Looking at the aerosol samples from the four Alpha-variant cases, SARS-CoV-2 RNA was present in 45 percent of fine (≤5 µm), 31 percent of coarse (>5 µm) aerosols, and 65 percent of fomite samples. Bivariate analyses of samples collected without masks showed that the Alpha variant was associated with a 43-fold (95 percent confidence interval [CI], 6.6–280) increase in fine aerosol viral RNA as compared with earlier strains and variants, and this fine-aerosol shedding remained significantly greater (18-fold, 95 percent CI, 3.4–92) despite adjusting for viral RNA in saliva, swabs, and other potential confounders. Two fine aerosol samples, collected while participants wore masks, were culture-positive.
When the impact of Alpha variants on shedding was analysed in the larger data set, including samples collected with and without masks, the variant correlated with an increase of 100-fold (95 percent CI, 16–650) in coarse-aerosol and 73-fold (95 percent CI, 15–350) in fine-aerosol RNA shedding.

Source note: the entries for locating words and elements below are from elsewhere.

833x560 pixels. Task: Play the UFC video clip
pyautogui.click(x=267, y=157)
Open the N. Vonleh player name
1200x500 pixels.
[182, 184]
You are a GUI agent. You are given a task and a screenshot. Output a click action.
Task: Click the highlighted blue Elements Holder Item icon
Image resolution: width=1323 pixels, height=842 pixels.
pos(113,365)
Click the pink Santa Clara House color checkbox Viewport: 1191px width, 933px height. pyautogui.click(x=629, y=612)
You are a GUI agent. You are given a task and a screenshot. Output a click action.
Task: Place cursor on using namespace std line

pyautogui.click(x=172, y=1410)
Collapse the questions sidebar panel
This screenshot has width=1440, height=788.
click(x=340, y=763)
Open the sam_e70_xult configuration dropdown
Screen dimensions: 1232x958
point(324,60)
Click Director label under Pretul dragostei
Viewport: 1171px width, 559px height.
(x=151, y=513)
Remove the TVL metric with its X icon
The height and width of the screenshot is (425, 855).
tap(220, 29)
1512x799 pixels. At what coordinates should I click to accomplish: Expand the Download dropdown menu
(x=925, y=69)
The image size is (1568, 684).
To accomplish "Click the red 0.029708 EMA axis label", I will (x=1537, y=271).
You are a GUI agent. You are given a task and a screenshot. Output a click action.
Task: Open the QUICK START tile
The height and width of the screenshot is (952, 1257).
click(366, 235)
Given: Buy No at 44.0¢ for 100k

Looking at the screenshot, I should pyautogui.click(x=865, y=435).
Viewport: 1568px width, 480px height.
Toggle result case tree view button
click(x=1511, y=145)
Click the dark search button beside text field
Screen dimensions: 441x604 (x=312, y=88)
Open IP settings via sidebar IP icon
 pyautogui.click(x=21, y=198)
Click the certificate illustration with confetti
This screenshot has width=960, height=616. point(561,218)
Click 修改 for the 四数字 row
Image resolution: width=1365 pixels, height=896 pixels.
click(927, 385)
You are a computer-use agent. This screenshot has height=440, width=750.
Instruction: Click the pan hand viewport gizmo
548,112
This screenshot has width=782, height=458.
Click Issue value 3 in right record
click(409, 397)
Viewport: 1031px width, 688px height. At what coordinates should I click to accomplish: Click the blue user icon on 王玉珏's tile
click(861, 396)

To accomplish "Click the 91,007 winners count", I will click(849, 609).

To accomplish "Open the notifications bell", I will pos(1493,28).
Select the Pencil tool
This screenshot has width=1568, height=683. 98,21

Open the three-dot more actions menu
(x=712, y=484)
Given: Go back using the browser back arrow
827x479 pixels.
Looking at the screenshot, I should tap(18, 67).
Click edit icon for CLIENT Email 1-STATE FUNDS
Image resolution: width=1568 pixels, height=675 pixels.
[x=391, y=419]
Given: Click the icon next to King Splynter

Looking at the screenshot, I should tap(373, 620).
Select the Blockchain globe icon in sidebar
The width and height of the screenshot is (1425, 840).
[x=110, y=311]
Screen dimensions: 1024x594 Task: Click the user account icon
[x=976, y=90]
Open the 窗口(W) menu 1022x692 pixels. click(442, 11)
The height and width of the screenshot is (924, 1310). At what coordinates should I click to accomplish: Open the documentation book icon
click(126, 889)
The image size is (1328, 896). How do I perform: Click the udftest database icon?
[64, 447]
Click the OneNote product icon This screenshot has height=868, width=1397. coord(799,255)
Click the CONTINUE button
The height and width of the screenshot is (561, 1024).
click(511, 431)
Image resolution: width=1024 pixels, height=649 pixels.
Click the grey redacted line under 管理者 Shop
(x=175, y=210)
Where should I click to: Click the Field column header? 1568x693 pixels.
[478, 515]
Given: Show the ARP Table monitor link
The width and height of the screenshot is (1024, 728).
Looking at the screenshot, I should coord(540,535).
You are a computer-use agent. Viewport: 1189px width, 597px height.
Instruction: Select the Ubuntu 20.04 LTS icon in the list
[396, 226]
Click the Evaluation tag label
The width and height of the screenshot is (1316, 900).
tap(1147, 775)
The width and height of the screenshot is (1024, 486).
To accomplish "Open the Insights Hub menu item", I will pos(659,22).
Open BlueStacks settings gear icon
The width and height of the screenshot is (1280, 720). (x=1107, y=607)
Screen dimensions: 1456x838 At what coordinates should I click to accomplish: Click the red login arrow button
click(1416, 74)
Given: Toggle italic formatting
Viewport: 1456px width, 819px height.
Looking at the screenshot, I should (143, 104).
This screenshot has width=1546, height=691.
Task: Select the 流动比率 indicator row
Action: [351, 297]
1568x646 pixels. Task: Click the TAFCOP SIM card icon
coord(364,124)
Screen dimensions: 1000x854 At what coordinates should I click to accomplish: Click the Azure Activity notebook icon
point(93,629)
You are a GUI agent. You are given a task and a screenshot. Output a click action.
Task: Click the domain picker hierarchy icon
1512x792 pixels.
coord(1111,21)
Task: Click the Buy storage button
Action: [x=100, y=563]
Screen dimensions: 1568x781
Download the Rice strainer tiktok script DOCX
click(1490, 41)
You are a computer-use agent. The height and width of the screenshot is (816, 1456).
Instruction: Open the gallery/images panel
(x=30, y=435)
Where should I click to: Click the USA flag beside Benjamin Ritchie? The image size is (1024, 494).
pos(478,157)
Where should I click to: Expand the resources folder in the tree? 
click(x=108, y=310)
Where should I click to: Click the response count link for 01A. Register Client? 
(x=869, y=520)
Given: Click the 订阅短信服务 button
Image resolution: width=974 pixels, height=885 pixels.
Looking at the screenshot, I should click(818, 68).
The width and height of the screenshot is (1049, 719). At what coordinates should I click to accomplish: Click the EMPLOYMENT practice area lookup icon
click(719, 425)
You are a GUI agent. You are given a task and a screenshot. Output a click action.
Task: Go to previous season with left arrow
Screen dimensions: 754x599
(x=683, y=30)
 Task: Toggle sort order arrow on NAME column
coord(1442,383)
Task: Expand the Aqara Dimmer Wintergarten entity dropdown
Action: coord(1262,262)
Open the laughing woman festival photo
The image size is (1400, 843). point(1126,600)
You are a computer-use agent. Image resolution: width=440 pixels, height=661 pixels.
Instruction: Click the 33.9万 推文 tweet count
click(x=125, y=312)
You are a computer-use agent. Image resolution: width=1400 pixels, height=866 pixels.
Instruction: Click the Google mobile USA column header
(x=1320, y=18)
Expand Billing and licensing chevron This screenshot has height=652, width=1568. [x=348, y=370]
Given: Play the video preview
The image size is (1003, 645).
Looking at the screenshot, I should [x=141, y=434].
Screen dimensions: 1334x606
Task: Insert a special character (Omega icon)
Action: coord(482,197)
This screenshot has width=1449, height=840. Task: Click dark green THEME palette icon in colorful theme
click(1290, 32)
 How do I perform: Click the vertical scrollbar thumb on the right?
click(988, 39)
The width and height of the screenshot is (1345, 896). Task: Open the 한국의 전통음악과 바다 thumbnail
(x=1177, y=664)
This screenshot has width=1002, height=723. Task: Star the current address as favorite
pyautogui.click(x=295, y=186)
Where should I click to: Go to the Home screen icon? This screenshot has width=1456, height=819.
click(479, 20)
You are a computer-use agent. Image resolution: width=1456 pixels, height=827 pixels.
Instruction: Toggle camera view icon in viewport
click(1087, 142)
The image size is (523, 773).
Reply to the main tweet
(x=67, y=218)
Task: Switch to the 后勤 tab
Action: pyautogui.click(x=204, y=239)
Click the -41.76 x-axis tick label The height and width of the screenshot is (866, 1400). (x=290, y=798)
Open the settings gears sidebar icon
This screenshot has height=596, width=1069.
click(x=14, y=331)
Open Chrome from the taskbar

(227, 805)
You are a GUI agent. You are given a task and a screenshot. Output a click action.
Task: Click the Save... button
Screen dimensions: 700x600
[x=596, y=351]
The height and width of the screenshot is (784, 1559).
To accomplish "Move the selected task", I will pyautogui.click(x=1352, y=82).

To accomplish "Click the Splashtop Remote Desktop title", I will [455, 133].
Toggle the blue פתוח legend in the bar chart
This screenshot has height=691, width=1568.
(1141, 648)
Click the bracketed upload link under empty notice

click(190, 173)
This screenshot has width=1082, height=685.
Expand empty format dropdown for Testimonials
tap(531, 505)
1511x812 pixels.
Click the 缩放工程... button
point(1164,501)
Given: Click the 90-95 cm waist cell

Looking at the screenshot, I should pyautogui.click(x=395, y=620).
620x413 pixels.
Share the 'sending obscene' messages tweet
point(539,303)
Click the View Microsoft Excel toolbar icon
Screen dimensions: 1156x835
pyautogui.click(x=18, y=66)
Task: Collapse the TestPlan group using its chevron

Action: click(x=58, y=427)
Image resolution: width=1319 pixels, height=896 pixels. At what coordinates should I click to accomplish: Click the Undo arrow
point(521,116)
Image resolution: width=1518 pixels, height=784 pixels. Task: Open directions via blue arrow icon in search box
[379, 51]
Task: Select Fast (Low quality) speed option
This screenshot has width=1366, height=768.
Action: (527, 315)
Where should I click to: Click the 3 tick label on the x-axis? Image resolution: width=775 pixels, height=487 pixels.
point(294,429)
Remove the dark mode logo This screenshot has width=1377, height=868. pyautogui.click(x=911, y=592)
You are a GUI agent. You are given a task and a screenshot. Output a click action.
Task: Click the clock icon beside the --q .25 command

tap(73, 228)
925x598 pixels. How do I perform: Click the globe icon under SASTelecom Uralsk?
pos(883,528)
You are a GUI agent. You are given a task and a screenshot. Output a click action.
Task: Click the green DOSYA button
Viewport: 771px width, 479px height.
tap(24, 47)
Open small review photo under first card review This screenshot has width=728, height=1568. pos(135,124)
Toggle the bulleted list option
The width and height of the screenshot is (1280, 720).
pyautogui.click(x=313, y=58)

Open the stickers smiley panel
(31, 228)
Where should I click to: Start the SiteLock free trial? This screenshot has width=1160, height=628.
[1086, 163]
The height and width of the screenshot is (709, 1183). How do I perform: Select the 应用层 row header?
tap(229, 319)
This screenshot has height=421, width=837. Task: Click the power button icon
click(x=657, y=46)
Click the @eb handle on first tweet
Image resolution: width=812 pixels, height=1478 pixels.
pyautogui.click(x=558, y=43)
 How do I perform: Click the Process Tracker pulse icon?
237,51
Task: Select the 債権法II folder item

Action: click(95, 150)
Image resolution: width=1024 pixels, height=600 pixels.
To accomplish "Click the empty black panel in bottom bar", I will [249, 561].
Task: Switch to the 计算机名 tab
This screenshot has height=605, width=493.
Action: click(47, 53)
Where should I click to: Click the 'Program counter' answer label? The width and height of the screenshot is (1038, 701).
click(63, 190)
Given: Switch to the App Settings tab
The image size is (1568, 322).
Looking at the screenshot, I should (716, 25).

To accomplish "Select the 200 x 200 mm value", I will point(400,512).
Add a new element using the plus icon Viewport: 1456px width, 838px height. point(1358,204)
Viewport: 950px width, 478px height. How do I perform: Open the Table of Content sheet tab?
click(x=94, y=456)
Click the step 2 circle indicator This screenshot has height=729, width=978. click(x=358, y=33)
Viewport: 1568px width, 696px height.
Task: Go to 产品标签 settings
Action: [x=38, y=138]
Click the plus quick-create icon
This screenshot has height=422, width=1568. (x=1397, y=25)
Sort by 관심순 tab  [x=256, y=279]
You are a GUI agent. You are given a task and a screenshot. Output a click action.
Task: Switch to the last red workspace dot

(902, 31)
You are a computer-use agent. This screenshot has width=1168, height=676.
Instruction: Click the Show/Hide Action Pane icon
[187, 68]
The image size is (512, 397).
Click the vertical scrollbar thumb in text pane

“[It is established already] that virus in saliva and nasal swabs was increased in Alpha-variant infections. Virus from the nose and mouth might be transmitted by sprays of large droplets up close to an infected person. But our study shows that the virus in exhaled aerosols is increasing even more,” noted study co-author Jianyu Lai, a doctoral student at University of Maryland School of Public Health.
In the East as in the West
The viral RNA copy numbers and overall rates of positive breath samples observed during singing and loud talking observed in the present study were consistent with those obtained from viral RNA aerosol samples collected from 22 COVID-19 patients (including those with the Alpha, Beta, Kappa, and Delta variants) in Singapore (51 percent vs 59 percent, respectively, during singing and loud talking). However, majority (68 percent) of the patients studied in Singapore were infected by variants associated with increased transmissibility, and each patient was sampled on only 1 day. [medRxiv 2021;doi:10.1101/2021.07.15.21260561]
“[The Asian cohort study’s] and our data are in agreement that among persons infected with ‘wild-type’ strains, a minority (26 percent and 31 percent, respectively) shed detectable levels of viral RNA into aerosols. However, our data on Alpha-variant infections and the data from Singapore suggest that this is changing, and most cases may now be shedding viral aerosols more frequently,” according to the authors of the US study.
Nevertheless, the present study does not paint a completely grim picture. The authors found that countermeasures—loose-fitting cloth and surgical masks, in particular—cut down the amount of virus that got into the air around infected patients by about half.
Masks reduced viral RNA by 48 percent (95 percent CI, 3–72) in fine and by 77 percent (95 percent CI, 51–89) in coarse aerosols, with the protection conferred by cloth and surgical masks not significantly different.
“The take-home messages from [our] paper are that the coronavirus can be in your exhaled breath, is getting better at being in your exhaled breath, and using a mask reduces the chance of you breathing it on others,” said Dr Jennifer German, study co-author.
The virus’ evolution has sprung up variants that demand to be taken seriously and have accelerated the COVID-19 pandemic despite the development and subsequent rollout of vaccines. This means that a layered approach is necessary to control the spread of the infection (ie, improved ventilation, filtration, air sanitation, and use of high-quality tight-fitting face masks or respirators), as the authors pointed out.
“This will be especially true where vaccination rates are low, vaccine is not available, and for people with poor immune responses or waning immunity… [O]ur data support community mask mandates and tight-fitting masks or respirators for workers in healthcare but also in all workplaces where people are sharing indoor air or have frequent public contact.”